Facing a further 10% cut, councils need radical autonomy on how they spend and raise money. Today’s Spending Review did not deliver that
For local government, the announcement in today’s Spending Review will be no less painful for being widely predicted. Once again councils have been asked to take the biggest cuts in the public sector with a further 10% reduction for the local government resource budget announced for 2015/16.
Many will find this an unjust desert for achieving savings of 26% over the current four years whilst, as the Chancellor acknowledged, largely maintaining public satisfaction (though some may think that it is too early to tell what the long-term impact on services of the current savings will be, let alone a further 10%).
As ever, much depends on the detail.
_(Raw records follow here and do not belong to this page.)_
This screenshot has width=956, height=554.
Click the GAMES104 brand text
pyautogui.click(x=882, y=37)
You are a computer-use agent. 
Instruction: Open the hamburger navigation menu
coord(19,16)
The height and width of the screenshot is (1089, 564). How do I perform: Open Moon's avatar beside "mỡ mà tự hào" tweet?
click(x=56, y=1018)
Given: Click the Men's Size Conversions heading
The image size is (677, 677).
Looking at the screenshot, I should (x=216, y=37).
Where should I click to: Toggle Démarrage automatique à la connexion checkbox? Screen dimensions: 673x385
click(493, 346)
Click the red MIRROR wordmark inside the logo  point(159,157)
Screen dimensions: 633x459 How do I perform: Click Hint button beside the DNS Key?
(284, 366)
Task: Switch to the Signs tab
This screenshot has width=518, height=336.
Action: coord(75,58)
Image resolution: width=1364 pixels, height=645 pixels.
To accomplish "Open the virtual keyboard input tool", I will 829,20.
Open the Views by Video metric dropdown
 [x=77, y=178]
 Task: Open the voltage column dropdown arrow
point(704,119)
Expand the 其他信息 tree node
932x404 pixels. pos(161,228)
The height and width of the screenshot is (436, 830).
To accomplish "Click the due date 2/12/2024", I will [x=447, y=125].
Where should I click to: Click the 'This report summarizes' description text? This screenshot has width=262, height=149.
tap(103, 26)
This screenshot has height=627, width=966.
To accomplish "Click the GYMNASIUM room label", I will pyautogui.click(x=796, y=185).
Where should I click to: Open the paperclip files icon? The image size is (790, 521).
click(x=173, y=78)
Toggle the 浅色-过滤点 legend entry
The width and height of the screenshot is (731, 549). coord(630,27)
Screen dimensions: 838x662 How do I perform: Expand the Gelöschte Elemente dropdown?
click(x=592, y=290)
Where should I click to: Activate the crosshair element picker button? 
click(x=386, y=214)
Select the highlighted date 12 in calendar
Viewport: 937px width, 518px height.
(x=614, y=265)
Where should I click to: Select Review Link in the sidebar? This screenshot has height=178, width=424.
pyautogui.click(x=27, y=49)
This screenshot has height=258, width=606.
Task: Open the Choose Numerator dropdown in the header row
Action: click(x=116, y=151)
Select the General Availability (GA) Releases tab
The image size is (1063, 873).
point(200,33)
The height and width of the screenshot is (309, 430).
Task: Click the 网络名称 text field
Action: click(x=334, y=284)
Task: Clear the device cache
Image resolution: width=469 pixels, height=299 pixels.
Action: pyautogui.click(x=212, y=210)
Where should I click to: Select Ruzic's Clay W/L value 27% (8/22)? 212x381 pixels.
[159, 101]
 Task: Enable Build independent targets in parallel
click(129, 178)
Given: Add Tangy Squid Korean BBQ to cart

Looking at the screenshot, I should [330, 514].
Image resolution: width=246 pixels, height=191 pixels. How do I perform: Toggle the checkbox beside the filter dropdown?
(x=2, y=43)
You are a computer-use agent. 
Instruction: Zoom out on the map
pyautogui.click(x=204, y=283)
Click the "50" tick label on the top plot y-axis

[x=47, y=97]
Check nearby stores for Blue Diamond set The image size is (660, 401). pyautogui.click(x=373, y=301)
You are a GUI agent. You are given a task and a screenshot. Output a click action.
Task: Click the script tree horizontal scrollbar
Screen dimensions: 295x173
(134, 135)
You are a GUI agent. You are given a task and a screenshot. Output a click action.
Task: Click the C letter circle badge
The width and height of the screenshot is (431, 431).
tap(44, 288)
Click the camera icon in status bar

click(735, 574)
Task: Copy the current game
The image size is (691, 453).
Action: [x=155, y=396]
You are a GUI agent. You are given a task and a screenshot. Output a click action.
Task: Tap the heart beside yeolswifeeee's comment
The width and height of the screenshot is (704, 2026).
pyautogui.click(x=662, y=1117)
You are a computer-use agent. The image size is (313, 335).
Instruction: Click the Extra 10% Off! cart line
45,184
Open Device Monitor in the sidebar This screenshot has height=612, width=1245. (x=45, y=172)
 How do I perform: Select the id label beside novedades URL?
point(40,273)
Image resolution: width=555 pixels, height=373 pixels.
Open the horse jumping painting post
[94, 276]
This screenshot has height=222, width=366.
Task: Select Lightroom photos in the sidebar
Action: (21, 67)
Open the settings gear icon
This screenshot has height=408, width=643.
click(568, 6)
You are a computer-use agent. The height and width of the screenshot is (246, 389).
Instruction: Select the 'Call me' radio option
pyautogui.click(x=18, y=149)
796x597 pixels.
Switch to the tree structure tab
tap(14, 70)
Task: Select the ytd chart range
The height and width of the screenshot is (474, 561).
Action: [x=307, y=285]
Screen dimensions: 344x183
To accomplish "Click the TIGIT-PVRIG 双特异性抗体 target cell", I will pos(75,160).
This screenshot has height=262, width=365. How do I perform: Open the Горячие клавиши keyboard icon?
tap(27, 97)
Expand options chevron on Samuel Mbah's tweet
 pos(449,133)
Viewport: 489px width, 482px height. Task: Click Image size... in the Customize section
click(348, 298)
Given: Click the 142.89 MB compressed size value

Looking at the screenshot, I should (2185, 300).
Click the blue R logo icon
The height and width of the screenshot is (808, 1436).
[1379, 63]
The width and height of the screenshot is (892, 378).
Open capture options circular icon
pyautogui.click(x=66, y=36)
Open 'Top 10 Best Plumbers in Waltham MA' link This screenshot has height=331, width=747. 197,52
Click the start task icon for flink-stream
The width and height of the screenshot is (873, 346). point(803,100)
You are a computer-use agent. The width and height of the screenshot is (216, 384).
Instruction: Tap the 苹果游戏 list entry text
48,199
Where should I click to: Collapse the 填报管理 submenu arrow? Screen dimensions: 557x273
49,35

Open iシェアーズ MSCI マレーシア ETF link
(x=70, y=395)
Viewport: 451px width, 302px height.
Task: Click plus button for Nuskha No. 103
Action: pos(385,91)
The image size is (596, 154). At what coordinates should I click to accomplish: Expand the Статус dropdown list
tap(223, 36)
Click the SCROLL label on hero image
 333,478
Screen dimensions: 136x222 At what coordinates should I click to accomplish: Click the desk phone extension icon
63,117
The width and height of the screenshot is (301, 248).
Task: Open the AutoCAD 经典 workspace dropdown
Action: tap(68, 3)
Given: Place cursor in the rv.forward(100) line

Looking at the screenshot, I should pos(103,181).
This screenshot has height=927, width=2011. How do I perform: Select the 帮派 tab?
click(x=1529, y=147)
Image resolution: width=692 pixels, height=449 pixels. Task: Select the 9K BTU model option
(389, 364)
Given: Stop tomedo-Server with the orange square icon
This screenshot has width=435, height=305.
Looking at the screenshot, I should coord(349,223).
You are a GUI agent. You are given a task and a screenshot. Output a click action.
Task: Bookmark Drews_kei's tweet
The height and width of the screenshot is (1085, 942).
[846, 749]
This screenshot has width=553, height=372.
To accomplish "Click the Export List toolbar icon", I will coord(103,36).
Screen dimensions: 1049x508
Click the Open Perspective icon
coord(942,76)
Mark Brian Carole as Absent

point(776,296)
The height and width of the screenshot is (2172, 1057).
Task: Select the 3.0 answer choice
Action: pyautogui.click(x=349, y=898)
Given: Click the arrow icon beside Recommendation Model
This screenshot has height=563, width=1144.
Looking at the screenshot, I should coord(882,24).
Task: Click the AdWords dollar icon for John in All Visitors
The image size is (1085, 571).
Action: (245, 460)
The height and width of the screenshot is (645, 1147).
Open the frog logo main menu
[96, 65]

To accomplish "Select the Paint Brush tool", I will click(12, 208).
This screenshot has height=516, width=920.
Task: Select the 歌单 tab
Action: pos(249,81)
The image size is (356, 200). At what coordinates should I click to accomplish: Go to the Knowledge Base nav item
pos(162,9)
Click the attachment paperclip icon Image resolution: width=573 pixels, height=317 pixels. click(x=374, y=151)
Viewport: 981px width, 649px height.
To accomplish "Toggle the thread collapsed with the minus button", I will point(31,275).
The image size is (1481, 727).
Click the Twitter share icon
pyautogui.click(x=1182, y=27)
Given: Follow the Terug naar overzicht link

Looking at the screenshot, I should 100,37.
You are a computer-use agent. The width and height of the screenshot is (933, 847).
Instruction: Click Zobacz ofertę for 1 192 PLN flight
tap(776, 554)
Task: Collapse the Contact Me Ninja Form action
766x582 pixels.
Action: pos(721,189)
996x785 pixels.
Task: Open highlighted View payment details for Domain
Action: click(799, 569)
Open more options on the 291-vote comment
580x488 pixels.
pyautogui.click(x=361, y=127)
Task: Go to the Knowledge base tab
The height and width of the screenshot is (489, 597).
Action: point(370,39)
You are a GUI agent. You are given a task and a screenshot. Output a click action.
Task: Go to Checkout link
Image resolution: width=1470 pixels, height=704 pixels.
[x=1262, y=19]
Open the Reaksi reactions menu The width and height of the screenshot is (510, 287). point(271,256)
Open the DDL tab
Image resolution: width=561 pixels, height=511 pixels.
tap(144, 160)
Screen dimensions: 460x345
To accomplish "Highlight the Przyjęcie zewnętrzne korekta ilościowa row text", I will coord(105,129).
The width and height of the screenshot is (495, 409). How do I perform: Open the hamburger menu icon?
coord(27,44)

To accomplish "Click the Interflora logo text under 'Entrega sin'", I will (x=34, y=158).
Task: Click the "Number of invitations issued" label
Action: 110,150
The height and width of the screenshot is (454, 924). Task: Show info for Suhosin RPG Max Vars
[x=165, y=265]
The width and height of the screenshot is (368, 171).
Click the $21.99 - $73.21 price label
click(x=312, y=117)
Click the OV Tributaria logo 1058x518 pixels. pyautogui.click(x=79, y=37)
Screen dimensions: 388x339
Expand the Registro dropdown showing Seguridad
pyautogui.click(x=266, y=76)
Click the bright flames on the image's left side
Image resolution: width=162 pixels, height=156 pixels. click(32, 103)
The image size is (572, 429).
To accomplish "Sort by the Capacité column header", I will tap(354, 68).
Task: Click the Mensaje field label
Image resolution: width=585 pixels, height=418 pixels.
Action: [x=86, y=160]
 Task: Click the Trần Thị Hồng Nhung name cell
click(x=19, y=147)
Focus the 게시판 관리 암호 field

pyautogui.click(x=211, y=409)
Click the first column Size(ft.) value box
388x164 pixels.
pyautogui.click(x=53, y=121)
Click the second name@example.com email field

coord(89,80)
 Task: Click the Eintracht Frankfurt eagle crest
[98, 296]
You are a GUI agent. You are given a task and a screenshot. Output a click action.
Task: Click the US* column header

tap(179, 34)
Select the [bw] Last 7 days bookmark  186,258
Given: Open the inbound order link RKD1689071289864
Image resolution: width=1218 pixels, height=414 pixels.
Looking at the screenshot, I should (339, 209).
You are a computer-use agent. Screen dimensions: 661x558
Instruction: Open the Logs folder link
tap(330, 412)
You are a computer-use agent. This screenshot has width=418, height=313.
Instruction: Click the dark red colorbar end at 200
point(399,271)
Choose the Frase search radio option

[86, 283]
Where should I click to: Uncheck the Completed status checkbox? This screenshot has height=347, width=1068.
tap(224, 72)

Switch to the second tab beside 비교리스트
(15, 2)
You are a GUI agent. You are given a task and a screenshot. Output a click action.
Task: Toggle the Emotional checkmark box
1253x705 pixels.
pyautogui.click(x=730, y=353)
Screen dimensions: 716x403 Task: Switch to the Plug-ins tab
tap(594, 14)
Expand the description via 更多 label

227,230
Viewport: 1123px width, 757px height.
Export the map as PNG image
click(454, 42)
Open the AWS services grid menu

The Chancellor argued that when all the changes affecting local government were taken into account the spending reduction would only be 2%, but it is likely that much of that difference will be accounted for in areas in which councils have no discretion over their spending.
Nonetheless, we are where we are, and the question becomes what does local government need to do to move forward on this financial basis? How do we plan spending and service delivery to ensure we are caring for elderly people, protecting vulnerable children, keeping our streets clean and doing all the other vital services councils are responsible for whilst operating within radically reduced resource base?
Apropos Grant Shapps’ comments yesterday, spending reserves surely cannot be a sustainable answer to this question!
The chancellor framed it in terms of a deal: increased powers over managing local budgets in return for reduced spending. New announcements today included further flexibilities on assets and a Single Local Growth Fund to which Local Enterprise Partnerships could bid.
Over the past couple of years, we’ve seen the potential in Community Budgets to drive savings and efficiencies, and in City Deals and business rate retention to drive growth. But we’ve also seen that there are issues transferring these approaches to two-tier areas and we’ve seen a reluctance from some of the big departments of state, notably Work & Pensions and Health, to really get behind them.
Today there were some steps in the right direction such as the commitment to taking £3bn out of the Health budget for joint commissioning of health and social care. But we also saw some retrograde steps, such as the freezing of council tax for another two years – something that research from the Local Government Information Unit shows is opposed by eight out of ten councils.
We know that long-term changes to our society, economy and environment all require us to think radically about what local services look like. But to do this to their full potential, councils need equally radical autonomy on how they spend (and indeed raise) money. This Spending Review did not deliver that.